--- Supplied entries ---

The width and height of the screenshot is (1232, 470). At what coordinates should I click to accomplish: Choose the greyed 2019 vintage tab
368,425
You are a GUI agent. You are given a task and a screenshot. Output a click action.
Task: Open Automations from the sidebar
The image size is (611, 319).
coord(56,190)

---
--- Supplied entries ---

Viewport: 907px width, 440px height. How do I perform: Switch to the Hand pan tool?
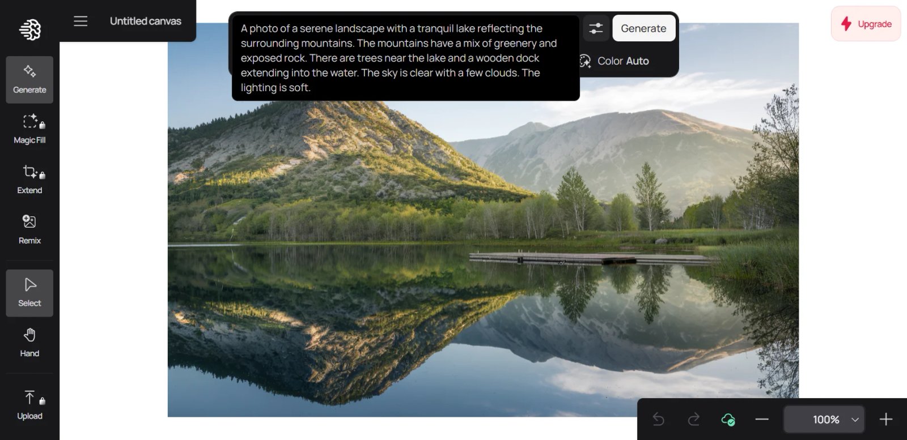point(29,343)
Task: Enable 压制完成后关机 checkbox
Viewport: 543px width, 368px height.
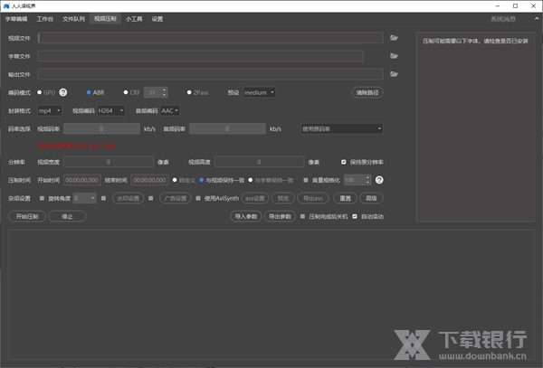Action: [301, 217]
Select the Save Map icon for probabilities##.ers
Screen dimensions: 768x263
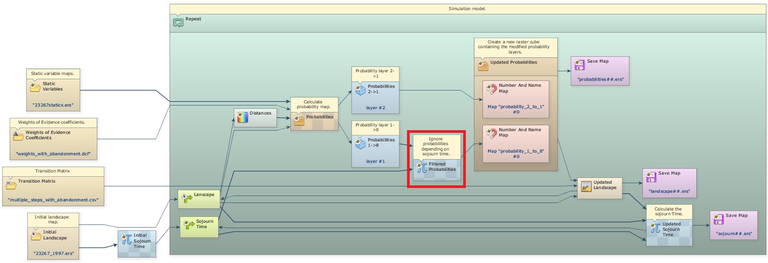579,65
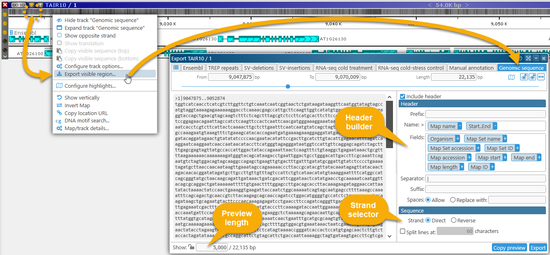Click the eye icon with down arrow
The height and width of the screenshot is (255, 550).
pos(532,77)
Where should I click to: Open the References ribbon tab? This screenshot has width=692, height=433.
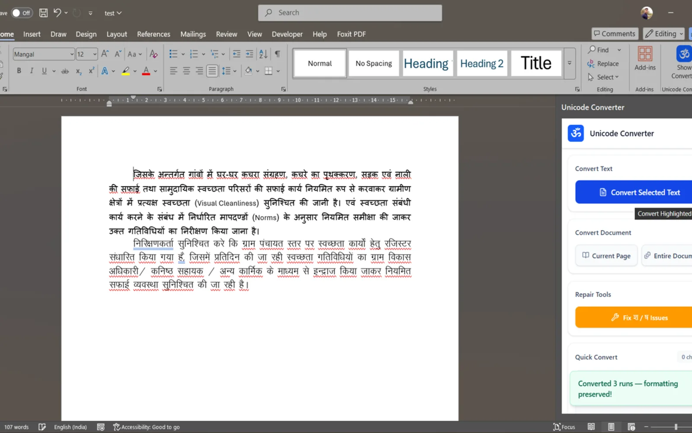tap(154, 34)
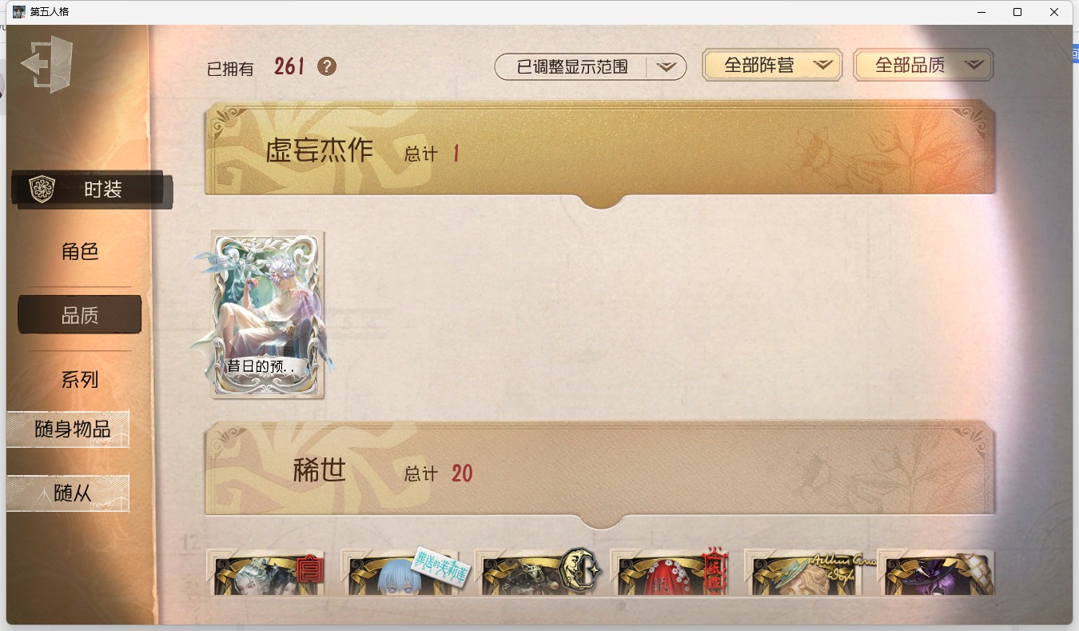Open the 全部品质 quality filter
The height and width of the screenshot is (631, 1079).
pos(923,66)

---

**Assignment**
Retype the portion of the data above that starts on the line with "The width and" and finishes on the line with "Task: Open Automations from the sidebar", including both of those lines.

**Response to this task**
The width and height of the screenshot is (1232, 470). At what coordinates should I click to accomplish: Choose the greyed 2019 vintage tab
368,425
You are a GUI agent. You are given a task and a screenshot. Output a click action.
Task: Open Automations from the sidebar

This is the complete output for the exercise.